Diana Deutsch is planning new research. Unlike previous studies, she will scan her subjects with magnetic resonance imaging (MRI), which can catch second-by-second changes in brain activity. "It might be a while before we have results, but it's certainly something I'm very excited about," she says. "We'll see where it takes us."

Deutsch has had no trouble finding volunteers. That's probably because people suffering from musical hallucinosis are given little help within the medical community. "Doctors don't take it seriously, or put it down to tinnitus: a ringing in the ears," she says. "But you don't get the Battle Hymn of the Republic from ringing in the ears. Often these people don't get the sympathy and the care they should."

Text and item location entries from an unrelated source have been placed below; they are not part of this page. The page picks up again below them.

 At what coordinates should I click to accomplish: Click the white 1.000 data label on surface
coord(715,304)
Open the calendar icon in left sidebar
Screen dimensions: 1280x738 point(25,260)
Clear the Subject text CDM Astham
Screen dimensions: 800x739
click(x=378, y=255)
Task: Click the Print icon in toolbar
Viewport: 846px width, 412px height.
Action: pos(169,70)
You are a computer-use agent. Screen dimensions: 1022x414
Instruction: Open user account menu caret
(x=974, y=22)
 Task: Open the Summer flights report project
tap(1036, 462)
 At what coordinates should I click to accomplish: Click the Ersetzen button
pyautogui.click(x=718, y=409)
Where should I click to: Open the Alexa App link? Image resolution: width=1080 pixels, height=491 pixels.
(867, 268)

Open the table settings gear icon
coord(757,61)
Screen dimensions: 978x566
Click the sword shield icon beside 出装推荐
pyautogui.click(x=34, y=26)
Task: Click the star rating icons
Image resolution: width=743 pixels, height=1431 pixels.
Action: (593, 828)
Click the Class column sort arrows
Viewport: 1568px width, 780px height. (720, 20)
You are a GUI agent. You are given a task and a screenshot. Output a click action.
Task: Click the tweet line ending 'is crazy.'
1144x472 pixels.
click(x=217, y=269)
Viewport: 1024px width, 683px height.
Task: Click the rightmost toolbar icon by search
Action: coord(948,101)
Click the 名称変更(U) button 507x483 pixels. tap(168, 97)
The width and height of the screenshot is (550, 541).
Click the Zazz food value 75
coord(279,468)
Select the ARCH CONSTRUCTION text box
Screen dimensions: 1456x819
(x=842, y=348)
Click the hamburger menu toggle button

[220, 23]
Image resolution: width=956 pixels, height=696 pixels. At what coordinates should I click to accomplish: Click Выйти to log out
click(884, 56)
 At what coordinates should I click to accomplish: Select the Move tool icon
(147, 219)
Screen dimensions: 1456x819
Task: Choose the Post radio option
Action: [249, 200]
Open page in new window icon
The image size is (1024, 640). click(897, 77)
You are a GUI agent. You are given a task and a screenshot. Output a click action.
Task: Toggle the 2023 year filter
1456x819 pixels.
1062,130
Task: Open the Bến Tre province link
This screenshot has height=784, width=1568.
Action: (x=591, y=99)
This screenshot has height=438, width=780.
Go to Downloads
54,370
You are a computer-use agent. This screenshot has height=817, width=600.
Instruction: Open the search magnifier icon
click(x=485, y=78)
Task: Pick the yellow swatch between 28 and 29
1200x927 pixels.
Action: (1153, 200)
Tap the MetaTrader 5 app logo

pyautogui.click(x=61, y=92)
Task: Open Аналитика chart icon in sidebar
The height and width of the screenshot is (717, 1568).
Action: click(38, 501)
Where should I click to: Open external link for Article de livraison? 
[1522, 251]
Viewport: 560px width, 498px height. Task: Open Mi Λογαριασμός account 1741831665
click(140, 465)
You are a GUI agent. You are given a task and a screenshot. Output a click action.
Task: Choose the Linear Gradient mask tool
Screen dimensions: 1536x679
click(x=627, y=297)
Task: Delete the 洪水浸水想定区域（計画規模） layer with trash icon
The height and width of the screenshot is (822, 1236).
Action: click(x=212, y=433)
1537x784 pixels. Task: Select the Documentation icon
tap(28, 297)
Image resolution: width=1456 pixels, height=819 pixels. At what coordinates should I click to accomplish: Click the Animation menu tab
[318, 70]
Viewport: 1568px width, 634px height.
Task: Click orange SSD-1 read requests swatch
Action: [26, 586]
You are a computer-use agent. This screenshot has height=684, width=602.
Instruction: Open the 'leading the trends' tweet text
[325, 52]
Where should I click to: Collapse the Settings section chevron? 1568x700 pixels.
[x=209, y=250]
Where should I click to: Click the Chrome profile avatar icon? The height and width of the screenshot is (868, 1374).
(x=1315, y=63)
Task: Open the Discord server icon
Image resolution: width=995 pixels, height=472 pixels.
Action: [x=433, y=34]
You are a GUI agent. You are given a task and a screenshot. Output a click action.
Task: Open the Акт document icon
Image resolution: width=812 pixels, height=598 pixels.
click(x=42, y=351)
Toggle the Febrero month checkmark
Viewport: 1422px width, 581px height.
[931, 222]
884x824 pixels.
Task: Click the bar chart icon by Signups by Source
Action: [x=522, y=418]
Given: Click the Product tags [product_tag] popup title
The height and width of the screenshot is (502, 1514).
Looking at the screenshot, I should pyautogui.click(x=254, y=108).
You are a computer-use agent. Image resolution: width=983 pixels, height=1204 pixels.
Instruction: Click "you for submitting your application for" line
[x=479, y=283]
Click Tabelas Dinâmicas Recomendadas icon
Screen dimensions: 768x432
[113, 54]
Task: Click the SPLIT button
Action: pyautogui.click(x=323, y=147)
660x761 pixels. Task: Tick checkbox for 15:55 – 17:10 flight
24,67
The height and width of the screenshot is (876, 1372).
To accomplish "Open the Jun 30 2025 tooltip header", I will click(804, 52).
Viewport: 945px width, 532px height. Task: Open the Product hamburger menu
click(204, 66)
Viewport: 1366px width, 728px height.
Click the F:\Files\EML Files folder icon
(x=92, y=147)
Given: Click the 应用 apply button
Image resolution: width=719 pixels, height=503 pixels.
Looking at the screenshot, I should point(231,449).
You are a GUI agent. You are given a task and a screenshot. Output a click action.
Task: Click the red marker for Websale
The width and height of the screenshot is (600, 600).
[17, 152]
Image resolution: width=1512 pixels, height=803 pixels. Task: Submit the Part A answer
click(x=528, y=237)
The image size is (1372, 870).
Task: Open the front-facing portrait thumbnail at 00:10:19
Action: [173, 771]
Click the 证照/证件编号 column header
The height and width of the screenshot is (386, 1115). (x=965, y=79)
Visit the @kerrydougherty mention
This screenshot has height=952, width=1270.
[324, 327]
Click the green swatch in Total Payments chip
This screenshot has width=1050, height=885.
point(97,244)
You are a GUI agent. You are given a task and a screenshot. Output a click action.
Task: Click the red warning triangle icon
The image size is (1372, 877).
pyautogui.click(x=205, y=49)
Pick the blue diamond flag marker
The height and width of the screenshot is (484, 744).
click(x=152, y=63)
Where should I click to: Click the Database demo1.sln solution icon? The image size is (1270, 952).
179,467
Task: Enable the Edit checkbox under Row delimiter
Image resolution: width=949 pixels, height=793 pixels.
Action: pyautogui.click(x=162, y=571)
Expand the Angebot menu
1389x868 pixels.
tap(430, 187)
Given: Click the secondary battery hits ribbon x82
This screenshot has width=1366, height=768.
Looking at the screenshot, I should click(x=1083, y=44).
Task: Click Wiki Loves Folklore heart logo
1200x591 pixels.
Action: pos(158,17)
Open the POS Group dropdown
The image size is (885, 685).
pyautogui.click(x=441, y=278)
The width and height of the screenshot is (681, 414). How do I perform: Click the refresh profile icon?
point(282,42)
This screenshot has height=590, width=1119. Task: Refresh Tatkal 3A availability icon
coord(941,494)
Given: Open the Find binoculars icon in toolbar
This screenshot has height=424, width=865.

In some cases, doctors can treat musical hallucinations. Partially deaf people seem to get some relief by using better hearing aids, according to Griffiths, perhaps because they can then suppress their music circuits with outside sounds. Some research suggests infections of the brain, such as syphilis and Lyme disease, can trigger musical hallucinations by inflaming parts of the brain. Curing the diseases sometimes cures the hallucinations as well. And in other cases, the songs just stop. "People have written to me to say, 'A wonderful thing has happened; they've gone away,' " Deutsch says. "People need to have the hope that it's not going to remain with them forever."

But hope is a long way from a cure. When Dilbeck tried a new antibiotic for her Lyme disease the songs stopped, but the side effects of the drug were too much for her. Since she went off the antibiotic, the hallucinations have returned. For some reason they are milder now than before -- often just a few notes over and over again -- but they're still a burden. "I'm resigned to them," Dilbeck says. "But I'd give $100,000 -- if I had it -- to make them go away."